I would appreciate any input on this particular model.

Thanks in advance

Martin


----------



## mart broad (May 24, 2005)

Firstly thanks Potz,appreciated

Pulled the trigger and went for it ,very pleased



















Martin


----------



## jasonm (Nov 22, 2003)

Very nice Martin,

The only bit Im not keen on is the cyclops







But then I dont like em on any watch


----------



## mart broad (May 24, 2005)

jasonm said:


> Very nice Martin,
> 
> The only bit Im not keen on is the cyclops
> 
> ...


Jas,

Cheers,this magnifier is different as it is ground into the glass and does not rise above it as in other cyclops.

I quote -"Transparent crystal on front which is 4 mm thick and features an internally ground magnifier for the date"

The rubber/steel combo bracelet also works very well in terms of comfort and grip

Martin


----------



## JoT (Aug 12, 2003)

Very nice Martin


----------



## Dave ME (May 7, 2005)

Nice that, a bit different from the norm.

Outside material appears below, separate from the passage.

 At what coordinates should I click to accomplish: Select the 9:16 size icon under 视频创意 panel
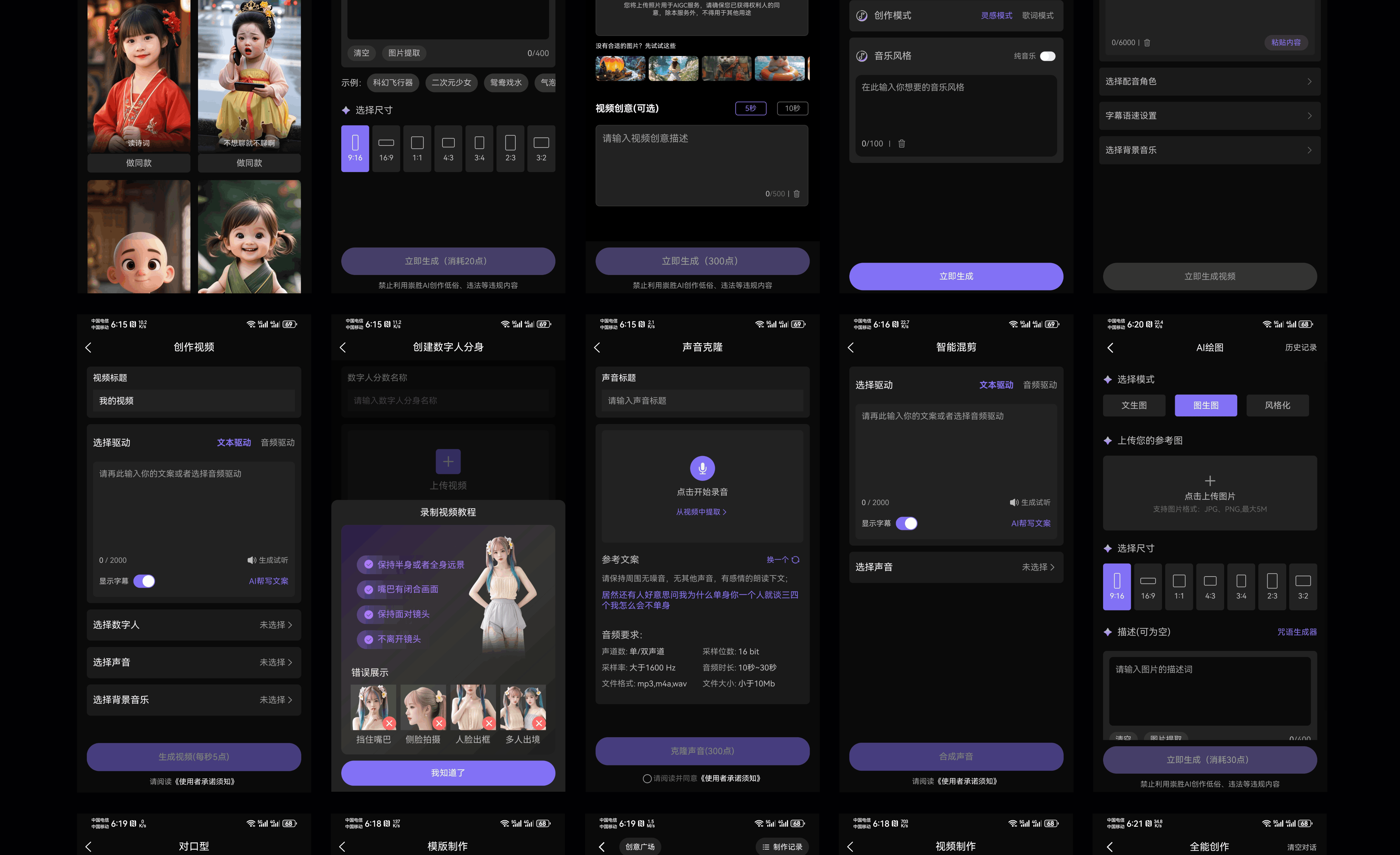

How big is it?


----------



## mart broad (May 24, 2005)

"Nice that, a bit different from the norm. How big is it?"

Dave,

Thanks, 42mm x 13mm but does not feel to big on the wrist,very simple and understated.

Does what it says on the tin (it comes in a steel container).

Martin


----------



## mach 0.0013137 (Jan 10, 2005)

Very nice


----------



## Nalu (Nov 28, 2003)

Nice, Martin. I've been eyeing this watch for a while. I like the 'internal' cyclops solution, especially as I get older (







). Anonimo have a nice internal cyclops also: they put a small cyclops over the date window (at the level of the dial), leaving the crystal intact.


----------